Work instructions: Answer with a single number stating how many lines of the entries below include the string "agent".

Entries shown:
##############################
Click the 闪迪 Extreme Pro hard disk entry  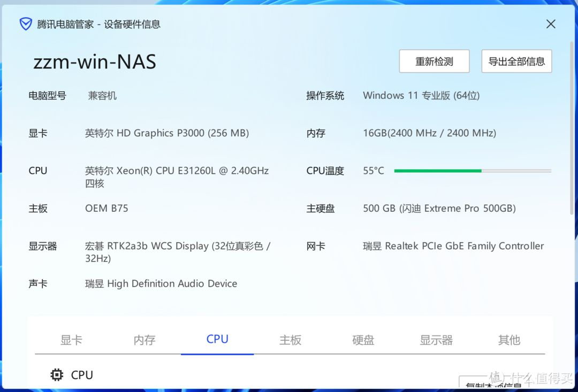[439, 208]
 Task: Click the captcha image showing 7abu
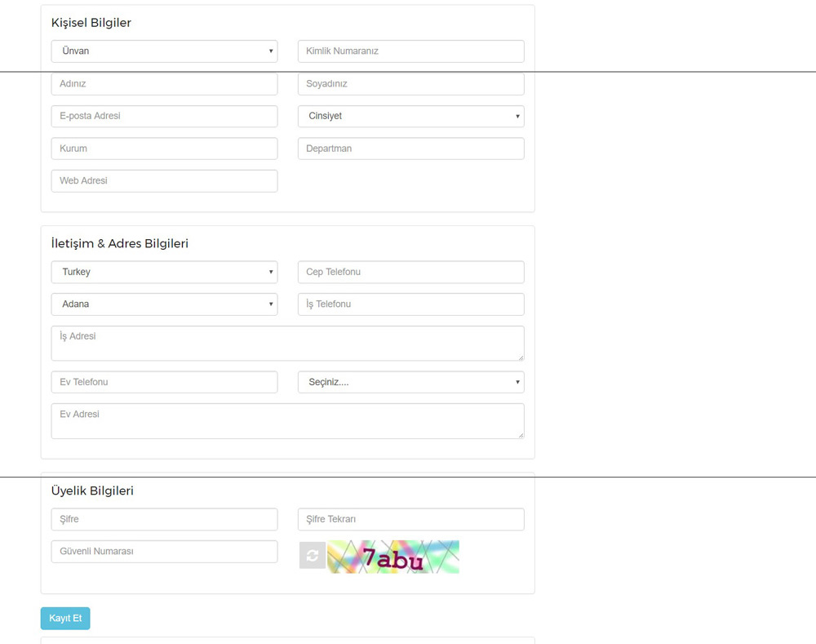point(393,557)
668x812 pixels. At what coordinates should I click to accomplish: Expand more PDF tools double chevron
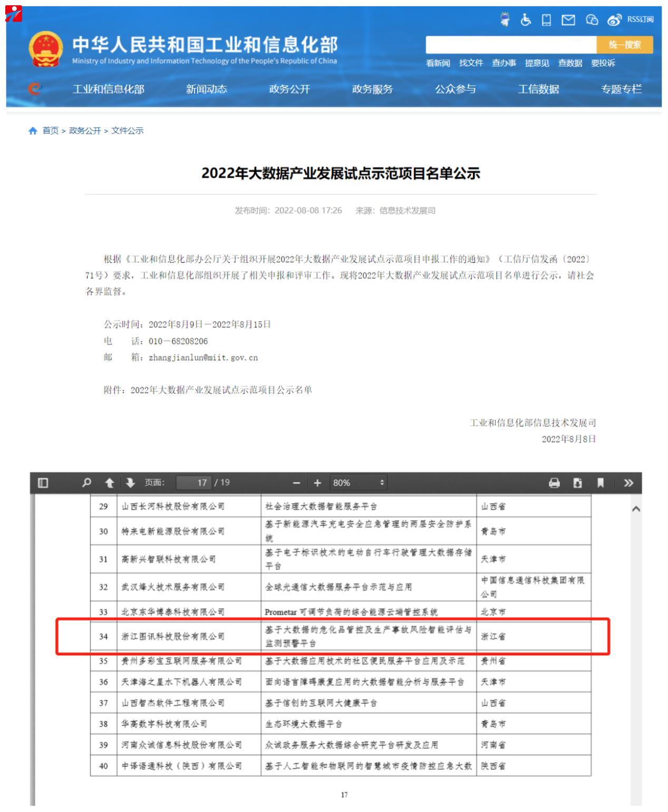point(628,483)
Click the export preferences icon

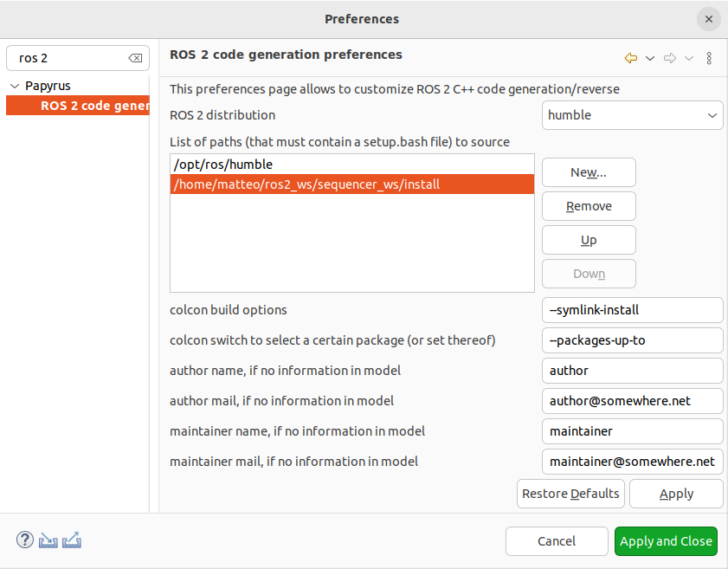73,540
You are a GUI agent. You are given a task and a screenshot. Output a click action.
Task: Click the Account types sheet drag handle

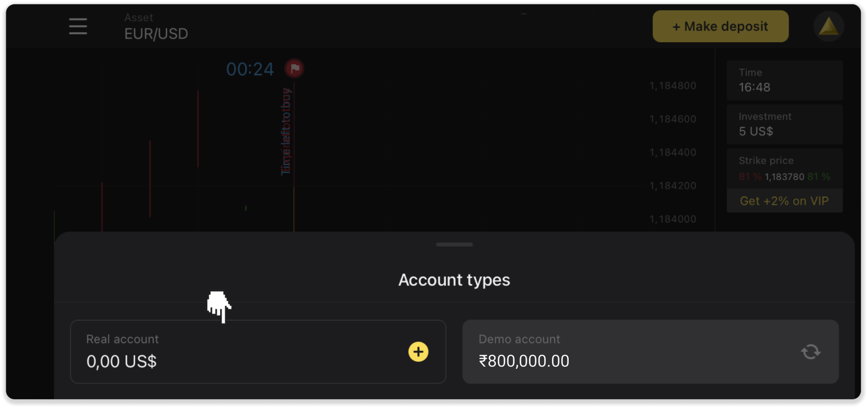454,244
##############################
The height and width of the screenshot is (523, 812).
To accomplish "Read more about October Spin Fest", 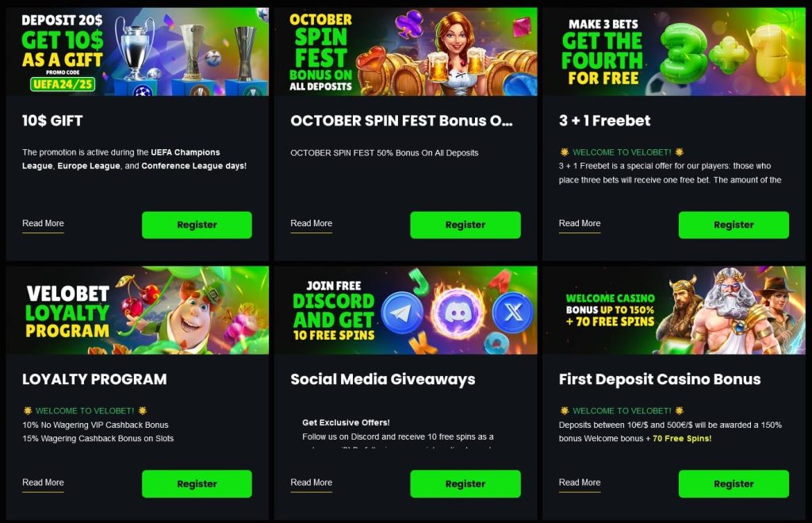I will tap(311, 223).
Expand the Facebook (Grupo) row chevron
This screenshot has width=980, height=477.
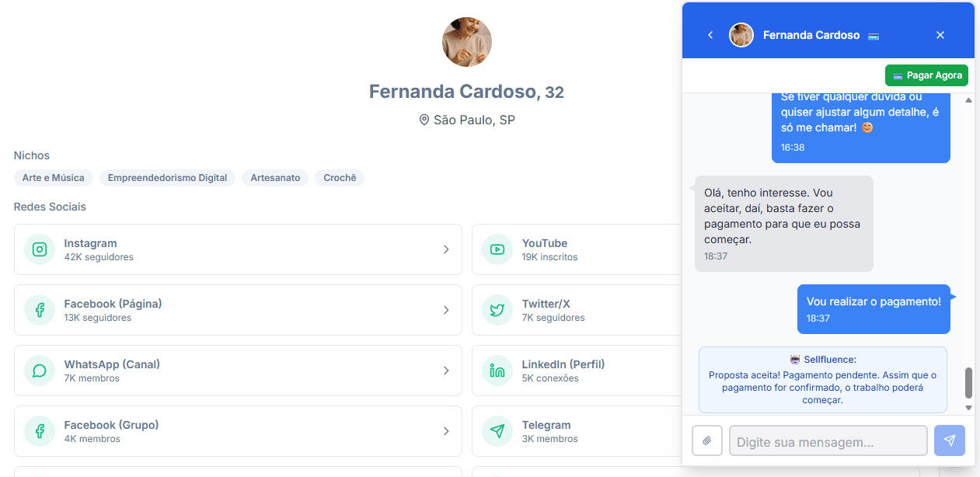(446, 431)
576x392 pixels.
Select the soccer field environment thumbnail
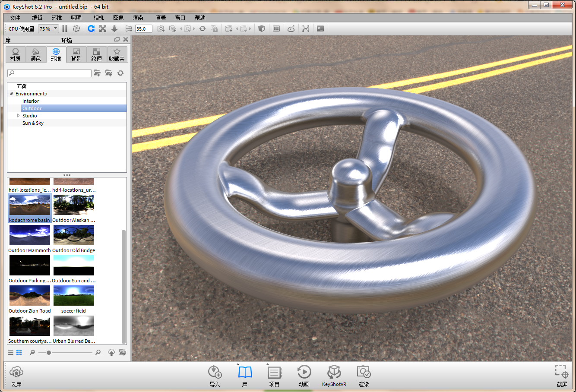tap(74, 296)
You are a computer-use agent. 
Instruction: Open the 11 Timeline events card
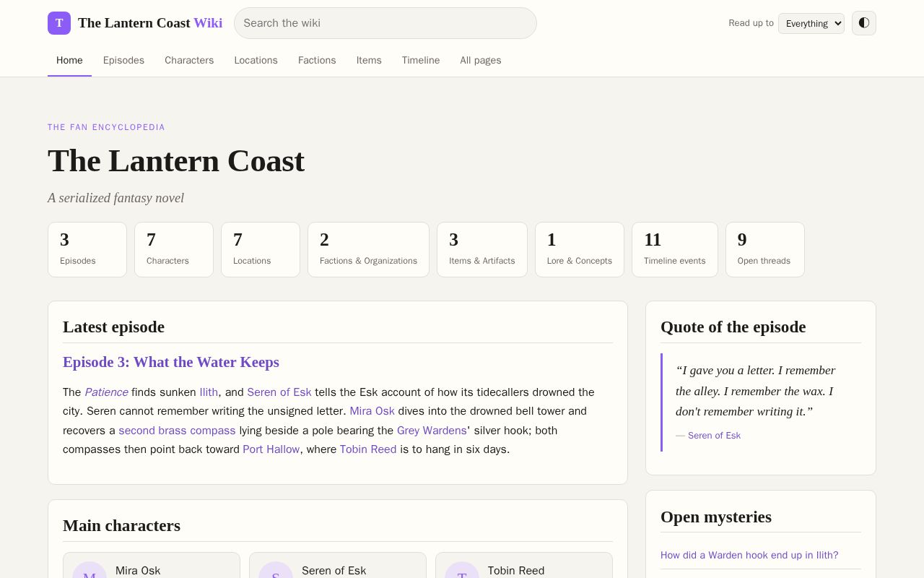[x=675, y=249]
##############################
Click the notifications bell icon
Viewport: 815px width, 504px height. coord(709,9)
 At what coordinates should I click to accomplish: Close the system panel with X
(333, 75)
##############################
Answer: 2